WHAT TO DO
Please print every one of the lines below word for word.

Source records
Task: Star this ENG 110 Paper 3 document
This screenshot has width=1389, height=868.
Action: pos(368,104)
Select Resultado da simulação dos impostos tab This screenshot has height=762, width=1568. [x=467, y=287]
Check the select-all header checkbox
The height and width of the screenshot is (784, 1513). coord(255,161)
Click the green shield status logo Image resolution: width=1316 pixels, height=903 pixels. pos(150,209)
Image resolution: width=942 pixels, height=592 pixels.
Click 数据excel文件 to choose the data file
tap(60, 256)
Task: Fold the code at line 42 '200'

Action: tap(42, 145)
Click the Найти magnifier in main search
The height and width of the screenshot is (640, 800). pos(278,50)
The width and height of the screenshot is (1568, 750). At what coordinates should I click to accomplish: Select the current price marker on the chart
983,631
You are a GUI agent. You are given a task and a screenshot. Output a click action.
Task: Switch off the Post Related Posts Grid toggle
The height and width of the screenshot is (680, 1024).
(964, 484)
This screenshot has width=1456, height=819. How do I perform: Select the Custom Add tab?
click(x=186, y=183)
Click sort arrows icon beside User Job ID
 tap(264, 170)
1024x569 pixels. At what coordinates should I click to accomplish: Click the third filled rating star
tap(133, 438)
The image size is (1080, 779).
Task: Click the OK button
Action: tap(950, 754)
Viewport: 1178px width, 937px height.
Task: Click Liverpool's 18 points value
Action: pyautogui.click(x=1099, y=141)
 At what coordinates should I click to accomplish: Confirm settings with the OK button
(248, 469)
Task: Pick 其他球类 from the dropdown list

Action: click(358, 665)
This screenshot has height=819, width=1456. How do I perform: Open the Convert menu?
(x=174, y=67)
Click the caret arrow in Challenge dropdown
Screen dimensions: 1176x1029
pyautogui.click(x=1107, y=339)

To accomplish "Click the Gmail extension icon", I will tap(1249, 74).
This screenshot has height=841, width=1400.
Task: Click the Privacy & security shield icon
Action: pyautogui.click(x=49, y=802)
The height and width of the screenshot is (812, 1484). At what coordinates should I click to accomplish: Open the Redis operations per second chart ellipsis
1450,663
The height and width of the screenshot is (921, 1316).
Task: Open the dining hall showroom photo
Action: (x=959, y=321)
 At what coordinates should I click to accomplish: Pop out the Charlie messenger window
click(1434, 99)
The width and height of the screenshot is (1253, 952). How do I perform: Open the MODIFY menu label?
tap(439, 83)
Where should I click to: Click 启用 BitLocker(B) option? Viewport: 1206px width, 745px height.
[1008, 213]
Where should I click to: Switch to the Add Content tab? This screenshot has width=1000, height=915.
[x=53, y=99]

EXERCISE RESPONSE
Task: Star this ENG 110 Paper 3 document
This screenshot has width=1389, height=868.
Action: pos(368,104)
Select Resultado da simulação dos impostos tab This screenshot has height=762, width=1568. [x=467, y=287]
Check the select-all header checkbox
The height and width of the screenshot is (784, 1513). coord(255,161)
Click the green shield status logo Image resolution: width=1316 pixels, height=903 pixels. pos(150,209)
Image resolution: width=942 pixels, height=592 pixels.
Click 数据excel文件 to choose the data file
tap(60, 256)
Task: Fold the code at line 42 '200'

Action: tap(42, 145)
Click the Найти magnifier in main search
The height and width of the screenshot is (640, 800). pos(278,50)
The width and height of the screenshot is (1568, 750). At what coordinates should I click to accomplish: Select the current price marker on the chart
983,631
You are a GUI agent. You are given a task and a screenshot. Output a click action.
Task: Switch off the Post Related Posts Grid toggle
The height and width of the screenshot is (680, 1024).
(964, 484)
This screenshot has width=1456, height=819. How do I perform: Select the Custom Add tab?
click(x=186, y=183)
Click sort arrows icon beside User Job ID
 tap(264, 170)
1024x569 pixels. At what coordinates should I click to accomplish: Click the third filled rating star
tap(133, 438)
The image size is (1080, 779).
Task: Click the OK button
Action: tap(950, 754)
Viewport: 1178px width, 937px height.
Task: Click Liverpool's 18 points value
Action: pyautogui.click(x=1099, y=141)
 At what coordinates should I click to accomplish: Confirm settings with the OK button
(248, 469)
Task: Pick 其他球类 from the dropdown list

Action: click(358, 665)
This screenshot has height=819, width=1456. How do I perform: Open the Convert menu?
(x=174, y=67)
Click the caret arrow in Challenge dropdown
Screen dimensions: 1176x1029
pyautogui.click(x=1107, y=339)

To accomplish "Click the Gmail extension icon", I will tap(1249, 74).
This screenshot has height=841, width=1400.
Task: Click the Privacy & security shield icon
Action: pyautogui.click(x=49, y=802)
The height and width of the screenshot is (812, 1484). At what coordinates should I click to accomplish: Open the Redis operations per second chart ellipsis
1450,663
The height and width of the screenshot is (921, 1316).
Task: Open the dining hall showroom photo
Action: (x=959, y=321)
 At what coordinates should I click to accomplish: Pop out the Charlie messenger window
click(1434, 99)
The width and height of the screenshot is (1253, 952). How do I perform: Open the MODIFY menu label?
tap(439, 83)
Where should I click to: Click 启用 BitLocker(B) option? Viewport: 1206px width, 745px height.
[1008, 213]
Where should I click to: Switch to the Add Content tab? This screenshot has width=1000, height=915.
[x=53, y=99]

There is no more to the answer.